Personal possessions.

Most homeowner's insurance policies cover personal possessions in amounts approximating 50 percent to 7 percent of the amount of insurance you have on the main structure or "dwelling." The limits of the policy typically appear on the declarations page under Section I, Coverage C. Contents. To determine if this is enough coverage, you need to conduct a home inventory and talk with your agent.

Replacement cost or actual cash value coverage for possessions.

You can insure your possessions in two ways: for their actual cash value or their replacement cost. A cash value policy pays the cost to replace your belongings minus depreciation. A replacement cost policy reimburses you for the cost to replace the item.

Additional living expenses after a disaster.

This is a very important feature of a standard homeowner's insurance policy. This pays the additional costs of temporarily living away from your home if you can't live in it because of a hurricane, fire or other insured peril. It covers hotel bills, restaurant meals and other living expenses. Flood insurance does not include additional living expense coverage, so this assistance will not be available when damages to a home occurred from flooding or storm surge.

Tips for filing insurance claims

Have this information at hand when calling your agent: the name of your insurance company (your agent may write policies for more than one company), your policy number, and a telephone number or e-mail address where you can be reached.

When you file your claim, ask for a time frame during which an adjustor can be expected to visit your home.

Once you have reported your loss, an adjustor will work with you to calculate the value of the damage and prepare a repair estimate.

Before the adjustor arrives

Local officials may require the disposal of damaged items. If you dispose of items, keep a swatch or other sample of damaged items for the adjustor.

Separate damaged items from undamaged items. If necessary, place items outside the home.

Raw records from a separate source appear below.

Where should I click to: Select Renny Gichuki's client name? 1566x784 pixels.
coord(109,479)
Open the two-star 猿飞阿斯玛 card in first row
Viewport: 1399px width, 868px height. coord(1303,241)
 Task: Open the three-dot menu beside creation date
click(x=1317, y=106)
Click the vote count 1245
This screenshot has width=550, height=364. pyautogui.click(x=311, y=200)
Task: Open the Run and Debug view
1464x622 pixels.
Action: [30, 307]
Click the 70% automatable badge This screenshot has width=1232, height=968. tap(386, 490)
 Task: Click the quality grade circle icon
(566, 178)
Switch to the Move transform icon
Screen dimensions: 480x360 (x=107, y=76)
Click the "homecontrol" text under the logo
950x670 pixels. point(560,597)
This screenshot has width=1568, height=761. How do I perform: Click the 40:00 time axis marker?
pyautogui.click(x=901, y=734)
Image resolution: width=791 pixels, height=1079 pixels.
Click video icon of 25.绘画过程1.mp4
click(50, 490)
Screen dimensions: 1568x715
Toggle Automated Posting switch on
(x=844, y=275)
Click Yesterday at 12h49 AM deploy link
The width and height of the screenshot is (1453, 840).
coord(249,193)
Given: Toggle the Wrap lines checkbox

Take photos of any water in the house and damaged personal property. Your adjustor will need evidence of the damage and damaged items (i.e.: cut swatches from carpeting, curtains, chairs) to prepare your repair estimate.

Make a list of damaged or lost items and include their age and value where possible. If possible, have receipts for those items available for the adjustor.

If you have damage estimates prepared by a contractor(s), provide them to the adjustor since they will be considered in the preparation of your repair estimate.

Contact your insurance company if an adjustor has not been assigned to you within several days.